Hiring a bookkeeper also provides businesses access to a range of expertise, allowing them to scale up as the business grows. This form of outsourcing is also cost-effective compared with taking on new staff, as there are no additional payroll or overhead costs associated with the service. The transition of any internal staff can also be seamless, as bookkeepers are used to dealing with change and understand how to ensure everything runs smoothly from the point of transfer. Additionally, segregating bookkeeping tasks and regular review can drastically reduce fraud risk.
Should You Hire an Accountant?
How much does an accountant cost is an important consideration, but it is essential to have an expert with the knowledge and skills required to ensure your financial records are accurate and up-to-date. An accountant can provide invaluable assistance in this regard and can help save money over the long term.
For starters, a qualified CPA is aware of the recent changes to Canadian tax regulations. This means the accountant can maximize tax savings while avoiding unnecessary penalties by completing your taxes accurately and on time.
An accountant can also help with cost-cutting strategies. They know your company’s financials in detail, so they’ll be able to advise you on where it is best to spend and where to save.
Finally, an accountant’s knowledge of the business financial statements can help you make informed decisions when it comes to managing cash flow and tax planning for the future.
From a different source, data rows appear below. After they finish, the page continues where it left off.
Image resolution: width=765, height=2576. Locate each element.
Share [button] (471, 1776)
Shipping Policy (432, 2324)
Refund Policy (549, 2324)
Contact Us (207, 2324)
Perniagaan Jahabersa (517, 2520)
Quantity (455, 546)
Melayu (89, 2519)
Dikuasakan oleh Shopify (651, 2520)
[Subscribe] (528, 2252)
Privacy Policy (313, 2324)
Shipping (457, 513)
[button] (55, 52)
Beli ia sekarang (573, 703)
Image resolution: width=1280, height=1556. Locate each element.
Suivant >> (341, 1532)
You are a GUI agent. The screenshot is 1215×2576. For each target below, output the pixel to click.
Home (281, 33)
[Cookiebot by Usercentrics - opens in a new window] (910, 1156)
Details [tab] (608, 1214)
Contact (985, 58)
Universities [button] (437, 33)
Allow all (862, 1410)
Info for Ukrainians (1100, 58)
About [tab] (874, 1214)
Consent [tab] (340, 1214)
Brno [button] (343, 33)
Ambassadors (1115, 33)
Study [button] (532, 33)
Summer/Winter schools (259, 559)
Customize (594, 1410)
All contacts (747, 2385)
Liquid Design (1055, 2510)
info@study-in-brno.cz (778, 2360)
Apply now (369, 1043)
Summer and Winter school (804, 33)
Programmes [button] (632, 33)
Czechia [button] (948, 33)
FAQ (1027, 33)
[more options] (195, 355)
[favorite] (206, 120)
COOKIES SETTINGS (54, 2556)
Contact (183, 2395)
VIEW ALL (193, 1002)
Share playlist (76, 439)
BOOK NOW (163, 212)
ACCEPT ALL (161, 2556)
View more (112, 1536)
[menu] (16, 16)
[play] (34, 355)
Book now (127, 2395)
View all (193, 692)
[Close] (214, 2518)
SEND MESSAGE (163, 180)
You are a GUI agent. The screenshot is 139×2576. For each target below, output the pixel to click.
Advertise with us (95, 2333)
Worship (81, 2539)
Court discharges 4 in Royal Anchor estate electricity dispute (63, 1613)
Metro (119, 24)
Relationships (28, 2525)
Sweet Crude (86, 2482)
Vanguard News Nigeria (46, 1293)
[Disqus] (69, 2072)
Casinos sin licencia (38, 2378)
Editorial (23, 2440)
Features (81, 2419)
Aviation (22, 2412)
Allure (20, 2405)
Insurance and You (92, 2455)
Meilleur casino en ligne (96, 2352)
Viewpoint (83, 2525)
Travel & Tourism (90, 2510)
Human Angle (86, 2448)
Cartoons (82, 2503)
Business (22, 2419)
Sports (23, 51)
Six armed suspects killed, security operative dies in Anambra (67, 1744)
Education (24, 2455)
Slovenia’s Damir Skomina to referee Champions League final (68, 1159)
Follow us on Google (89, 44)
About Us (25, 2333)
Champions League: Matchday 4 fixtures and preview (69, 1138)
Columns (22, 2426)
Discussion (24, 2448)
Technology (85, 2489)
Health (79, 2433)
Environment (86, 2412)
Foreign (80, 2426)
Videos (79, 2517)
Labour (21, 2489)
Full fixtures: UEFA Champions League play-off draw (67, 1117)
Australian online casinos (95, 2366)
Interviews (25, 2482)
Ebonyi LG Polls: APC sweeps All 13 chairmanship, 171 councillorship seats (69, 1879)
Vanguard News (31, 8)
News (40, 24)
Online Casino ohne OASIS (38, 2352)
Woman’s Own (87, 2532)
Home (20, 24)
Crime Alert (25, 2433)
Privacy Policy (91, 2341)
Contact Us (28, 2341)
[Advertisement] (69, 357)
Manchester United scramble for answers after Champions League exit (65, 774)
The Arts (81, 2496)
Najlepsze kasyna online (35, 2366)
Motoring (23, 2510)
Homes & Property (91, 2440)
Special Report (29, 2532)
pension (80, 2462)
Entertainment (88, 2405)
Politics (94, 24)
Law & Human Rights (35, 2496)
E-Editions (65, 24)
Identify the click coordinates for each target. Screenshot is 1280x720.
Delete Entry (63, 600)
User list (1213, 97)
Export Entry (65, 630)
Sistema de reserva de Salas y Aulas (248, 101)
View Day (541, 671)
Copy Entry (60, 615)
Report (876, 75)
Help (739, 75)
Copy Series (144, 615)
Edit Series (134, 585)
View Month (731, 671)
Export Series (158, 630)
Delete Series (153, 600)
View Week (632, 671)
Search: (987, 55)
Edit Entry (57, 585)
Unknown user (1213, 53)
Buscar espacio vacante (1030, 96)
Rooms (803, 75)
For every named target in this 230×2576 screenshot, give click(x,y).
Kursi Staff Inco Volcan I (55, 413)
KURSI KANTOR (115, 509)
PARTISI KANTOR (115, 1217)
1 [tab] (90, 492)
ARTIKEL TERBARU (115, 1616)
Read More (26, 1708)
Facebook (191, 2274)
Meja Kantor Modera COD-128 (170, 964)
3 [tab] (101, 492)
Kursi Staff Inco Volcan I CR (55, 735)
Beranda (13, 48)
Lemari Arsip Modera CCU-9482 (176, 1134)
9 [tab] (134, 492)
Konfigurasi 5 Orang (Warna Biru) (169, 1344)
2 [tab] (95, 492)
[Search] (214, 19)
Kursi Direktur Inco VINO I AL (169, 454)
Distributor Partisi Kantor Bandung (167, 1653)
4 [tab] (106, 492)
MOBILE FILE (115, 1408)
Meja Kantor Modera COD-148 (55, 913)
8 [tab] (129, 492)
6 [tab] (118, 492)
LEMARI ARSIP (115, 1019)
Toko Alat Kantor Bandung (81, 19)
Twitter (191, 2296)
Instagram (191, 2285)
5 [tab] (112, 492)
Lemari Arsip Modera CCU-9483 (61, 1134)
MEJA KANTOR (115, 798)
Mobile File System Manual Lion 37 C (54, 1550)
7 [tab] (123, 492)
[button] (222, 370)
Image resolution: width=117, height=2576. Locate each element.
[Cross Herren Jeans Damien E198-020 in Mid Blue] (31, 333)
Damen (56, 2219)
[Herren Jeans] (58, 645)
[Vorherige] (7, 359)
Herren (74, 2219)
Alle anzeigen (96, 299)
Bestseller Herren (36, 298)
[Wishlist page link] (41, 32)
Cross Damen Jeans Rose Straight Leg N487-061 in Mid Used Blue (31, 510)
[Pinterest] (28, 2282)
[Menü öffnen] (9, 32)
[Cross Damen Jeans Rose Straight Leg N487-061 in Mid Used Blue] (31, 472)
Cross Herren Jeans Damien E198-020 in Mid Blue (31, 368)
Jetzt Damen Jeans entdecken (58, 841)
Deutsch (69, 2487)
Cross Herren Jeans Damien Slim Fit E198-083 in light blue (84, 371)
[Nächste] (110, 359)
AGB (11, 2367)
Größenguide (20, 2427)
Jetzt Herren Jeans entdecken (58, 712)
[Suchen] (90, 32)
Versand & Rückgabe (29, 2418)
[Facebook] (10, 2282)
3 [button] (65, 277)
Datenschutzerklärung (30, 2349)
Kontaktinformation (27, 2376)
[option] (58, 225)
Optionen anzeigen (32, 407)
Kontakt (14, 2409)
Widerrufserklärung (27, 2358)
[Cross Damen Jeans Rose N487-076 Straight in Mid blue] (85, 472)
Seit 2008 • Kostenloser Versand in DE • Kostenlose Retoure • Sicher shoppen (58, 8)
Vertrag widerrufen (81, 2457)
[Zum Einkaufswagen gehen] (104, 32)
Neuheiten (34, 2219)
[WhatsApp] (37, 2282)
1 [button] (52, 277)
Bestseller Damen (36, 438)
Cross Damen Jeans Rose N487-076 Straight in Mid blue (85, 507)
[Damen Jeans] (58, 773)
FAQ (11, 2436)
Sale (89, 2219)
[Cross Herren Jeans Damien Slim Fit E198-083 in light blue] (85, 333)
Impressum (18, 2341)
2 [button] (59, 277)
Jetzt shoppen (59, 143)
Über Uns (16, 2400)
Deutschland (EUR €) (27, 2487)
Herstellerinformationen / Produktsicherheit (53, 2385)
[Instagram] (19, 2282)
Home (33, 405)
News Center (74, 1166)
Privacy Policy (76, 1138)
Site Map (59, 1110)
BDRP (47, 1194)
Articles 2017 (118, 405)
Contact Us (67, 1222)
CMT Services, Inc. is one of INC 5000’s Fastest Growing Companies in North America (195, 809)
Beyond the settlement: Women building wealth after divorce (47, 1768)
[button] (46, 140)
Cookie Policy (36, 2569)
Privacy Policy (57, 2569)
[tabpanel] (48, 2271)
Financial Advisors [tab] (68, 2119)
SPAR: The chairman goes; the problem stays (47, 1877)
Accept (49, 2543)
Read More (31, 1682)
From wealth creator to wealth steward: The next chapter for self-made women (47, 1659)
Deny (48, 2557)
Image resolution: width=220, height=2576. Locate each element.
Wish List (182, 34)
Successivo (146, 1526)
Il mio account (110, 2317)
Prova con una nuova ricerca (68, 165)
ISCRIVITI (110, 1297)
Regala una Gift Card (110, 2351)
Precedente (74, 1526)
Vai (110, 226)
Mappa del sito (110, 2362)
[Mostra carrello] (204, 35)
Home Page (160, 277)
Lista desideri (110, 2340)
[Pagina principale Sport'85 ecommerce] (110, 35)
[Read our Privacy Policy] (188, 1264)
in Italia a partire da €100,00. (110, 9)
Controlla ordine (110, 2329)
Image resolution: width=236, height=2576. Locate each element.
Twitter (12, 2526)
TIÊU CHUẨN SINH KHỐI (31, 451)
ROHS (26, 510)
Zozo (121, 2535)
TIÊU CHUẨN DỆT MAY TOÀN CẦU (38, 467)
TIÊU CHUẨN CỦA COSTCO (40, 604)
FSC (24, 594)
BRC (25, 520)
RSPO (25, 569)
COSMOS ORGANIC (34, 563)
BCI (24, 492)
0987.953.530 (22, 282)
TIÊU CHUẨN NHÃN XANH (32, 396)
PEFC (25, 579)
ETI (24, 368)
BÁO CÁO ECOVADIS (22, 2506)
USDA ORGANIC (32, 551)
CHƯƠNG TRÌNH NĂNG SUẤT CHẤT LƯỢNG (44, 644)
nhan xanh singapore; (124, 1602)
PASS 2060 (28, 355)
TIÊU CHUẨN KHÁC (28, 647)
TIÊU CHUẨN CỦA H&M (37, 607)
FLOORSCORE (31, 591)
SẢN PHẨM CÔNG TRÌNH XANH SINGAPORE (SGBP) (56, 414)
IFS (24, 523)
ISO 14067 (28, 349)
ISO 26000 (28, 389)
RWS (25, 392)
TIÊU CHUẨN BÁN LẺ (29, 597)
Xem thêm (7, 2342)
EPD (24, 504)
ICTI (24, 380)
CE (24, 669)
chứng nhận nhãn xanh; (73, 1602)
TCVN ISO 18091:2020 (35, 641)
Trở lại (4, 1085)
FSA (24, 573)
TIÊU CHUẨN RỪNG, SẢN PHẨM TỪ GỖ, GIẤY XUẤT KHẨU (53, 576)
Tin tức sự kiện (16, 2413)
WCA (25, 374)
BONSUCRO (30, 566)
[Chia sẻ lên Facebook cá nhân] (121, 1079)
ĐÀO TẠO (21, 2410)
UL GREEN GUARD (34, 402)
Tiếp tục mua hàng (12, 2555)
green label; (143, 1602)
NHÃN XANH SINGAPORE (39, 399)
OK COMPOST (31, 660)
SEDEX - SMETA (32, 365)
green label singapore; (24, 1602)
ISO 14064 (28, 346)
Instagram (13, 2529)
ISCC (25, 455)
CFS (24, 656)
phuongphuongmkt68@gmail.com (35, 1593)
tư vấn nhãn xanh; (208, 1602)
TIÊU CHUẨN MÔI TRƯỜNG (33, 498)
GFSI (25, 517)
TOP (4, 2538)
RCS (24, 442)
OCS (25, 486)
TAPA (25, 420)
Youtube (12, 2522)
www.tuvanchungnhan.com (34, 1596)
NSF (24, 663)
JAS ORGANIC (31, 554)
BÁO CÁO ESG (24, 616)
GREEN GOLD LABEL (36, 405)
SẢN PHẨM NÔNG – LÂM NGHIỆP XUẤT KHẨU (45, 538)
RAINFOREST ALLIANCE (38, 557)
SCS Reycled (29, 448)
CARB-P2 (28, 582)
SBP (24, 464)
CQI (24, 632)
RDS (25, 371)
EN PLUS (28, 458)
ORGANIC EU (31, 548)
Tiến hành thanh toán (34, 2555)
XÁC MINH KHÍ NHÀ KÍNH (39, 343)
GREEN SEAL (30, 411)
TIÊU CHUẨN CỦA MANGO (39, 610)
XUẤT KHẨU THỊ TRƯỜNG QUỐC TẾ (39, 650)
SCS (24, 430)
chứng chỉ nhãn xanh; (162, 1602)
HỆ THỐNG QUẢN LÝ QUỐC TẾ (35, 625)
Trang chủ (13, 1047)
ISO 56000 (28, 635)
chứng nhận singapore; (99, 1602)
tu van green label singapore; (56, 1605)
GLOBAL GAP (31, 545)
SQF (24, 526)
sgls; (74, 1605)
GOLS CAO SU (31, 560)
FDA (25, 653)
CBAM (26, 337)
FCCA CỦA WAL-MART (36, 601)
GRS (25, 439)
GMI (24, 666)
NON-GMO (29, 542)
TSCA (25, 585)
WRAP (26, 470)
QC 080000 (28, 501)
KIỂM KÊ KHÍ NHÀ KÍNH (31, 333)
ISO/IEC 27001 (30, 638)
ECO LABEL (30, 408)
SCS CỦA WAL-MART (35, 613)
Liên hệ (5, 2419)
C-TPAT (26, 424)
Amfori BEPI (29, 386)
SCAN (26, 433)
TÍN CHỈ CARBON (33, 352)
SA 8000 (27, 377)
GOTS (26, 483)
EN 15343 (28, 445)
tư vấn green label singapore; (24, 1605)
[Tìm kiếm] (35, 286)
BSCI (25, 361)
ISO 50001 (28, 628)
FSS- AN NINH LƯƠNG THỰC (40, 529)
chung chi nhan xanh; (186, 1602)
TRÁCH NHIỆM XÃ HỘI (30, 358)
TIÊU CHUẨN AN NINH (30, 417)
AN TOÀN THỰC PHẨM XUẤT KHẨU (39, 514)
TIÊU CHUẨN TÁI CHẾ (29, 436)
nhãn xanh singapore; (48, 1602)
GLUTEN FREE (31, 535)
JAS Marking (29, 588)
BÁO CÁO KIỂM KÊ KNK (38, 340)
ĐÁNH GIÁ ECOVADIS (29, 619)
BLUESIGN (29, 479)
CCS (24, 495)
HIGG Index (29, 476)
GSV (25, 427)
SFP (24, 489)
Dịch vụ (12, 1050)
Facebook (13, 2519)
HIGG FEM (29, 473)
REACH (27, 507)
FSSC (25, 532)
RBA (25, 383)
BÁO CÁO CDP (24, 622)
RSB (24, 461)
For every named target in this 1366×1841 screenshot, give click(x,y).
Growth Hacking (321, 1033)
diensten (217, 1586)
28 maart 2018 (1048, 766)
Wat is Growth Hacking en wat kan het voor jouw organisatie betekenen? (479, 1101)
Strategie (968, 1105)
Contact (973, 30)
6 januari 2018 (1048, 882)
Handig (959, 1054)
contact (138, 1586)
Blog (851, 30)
They can advise how to grow your business, depending on your goals and what you want to achieve.
Overall, hiring an accountant is a great way to ensure you get the most out of your finances and save money in the long run. They will be able to provide guidance on how best to manage your financial records, as well as help make your business become more successful.
Remember, while the cost of hiring an accountant or a bookkeeper will depend on your needs and budget, the opportunity cost of hiring internally or doing it yourself is often higher than what you would pay to outsource these tasks.
By taking advantage of the time-saving benefits of outsourcing, you can work more efficiently and use resources wisely. This will allow you to make better financial decisions for the business and drive it toward greater success in the future.